> WORK TASK
Read through the data and report every line in which the word "Jump" occurs.
***
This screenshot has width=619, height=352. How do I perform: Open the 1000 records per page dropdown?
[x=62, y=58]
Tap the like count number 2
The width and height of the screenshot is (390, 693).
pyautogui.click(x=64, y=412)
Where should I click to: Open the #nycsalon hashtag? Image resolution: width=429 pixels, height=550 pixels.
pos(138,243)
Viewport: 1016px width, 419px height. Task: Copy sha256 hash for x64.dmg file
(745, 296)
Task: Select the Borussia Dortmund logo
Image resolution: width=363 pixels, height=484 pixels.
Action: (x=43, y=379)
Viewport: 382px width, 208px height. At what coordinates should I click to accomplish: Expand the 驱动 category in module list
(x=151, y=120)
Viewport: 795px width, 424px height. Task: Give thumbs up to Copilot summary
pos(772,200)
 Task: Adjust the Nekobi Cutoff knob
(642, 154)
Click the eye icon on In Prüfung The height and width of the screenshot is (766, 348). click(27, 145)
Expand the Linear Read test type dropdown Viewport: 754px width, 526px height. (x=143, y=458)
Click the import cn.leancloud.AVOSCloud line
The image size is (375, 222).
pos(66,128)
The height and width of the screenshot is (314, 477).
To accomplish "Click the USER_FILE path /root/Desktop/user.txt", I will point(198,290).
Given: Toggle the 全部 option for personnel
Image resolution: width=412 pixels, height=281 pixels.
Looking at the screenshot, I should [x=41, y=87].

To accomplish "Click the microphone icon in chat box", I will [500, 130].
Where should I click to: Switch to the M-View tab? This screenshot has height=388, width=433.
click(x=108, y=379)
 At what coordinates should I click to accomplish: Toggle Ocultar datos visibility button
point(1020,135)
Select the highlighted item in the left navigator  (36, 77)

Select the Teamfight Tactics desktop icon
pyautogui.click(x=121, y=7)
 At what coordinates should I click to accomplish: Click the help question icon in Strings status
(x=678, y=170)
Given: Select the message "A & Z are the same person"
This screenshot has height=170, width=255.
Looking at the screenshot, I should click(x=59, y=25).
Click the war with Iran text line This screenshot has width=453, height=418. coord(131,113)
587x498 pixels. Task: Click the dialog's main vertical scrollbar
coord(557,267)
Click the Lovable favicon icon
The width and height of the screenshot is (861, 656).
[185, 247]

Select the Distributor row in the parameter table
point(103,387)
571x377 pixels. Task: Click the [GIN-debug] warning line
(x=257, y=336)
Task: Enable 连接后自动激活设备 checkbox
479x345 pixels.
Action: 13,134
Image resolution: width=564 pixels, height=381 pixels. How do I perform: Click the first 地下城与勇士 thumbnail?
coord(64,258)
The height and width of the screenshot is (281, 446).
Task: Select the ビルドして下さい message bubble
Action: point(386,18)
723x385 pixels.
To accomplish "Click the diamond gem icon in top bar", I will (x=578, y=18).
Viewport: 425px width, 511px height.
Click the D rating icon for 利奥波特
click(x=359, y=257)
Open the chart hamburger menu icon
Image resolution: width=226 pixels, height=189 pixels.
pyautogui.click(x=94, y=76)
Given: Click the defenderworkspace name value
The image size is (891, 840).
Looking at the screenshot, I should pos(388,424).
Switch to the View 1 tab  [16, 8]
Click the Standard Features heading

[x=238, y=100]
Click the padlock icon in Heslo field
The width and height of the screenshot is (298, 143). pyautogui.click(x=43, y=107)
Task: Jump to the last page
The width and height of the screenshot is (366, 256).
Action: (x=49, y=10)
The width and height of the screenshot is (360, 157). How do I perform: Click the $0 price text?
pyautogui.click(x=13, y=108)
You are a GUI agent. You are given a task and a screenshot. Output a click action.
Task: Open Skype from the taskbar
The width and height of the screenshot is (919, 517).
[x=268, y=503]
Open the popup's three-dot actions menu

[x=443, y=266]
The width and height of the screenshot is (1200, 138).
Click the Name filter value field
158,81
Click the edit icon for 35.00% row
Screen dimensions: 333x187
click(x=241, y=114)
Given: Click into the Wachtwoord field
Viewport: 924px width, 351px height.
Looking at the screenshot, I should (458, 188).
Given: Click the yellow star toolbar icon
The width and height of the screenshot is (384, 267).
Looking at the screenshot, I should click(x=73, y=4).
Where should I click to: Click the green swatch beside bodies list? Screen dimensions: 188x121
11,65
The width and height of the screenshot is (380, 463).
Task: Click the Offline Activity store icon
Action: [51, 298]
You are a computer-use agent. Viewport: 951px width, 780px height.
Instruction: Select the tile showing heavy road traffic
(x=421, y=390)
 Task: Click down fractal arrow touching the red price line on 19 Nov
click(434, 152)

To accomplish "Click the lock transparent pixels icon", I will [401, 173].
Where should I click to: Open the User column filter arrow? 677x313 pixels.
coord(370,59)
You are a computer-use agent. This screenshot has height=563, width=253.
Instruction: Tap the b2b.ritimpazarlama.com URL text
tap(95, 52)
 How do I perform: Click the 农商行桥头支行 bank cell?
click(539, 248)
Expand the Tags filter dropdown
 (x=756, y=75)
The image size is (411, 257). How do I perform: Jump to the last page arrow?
***
> ANSWER TO THIS PROBLEM
Task: Jump to the last page
The image size is (411, 257). How do I perform: Jump to the last page arrow?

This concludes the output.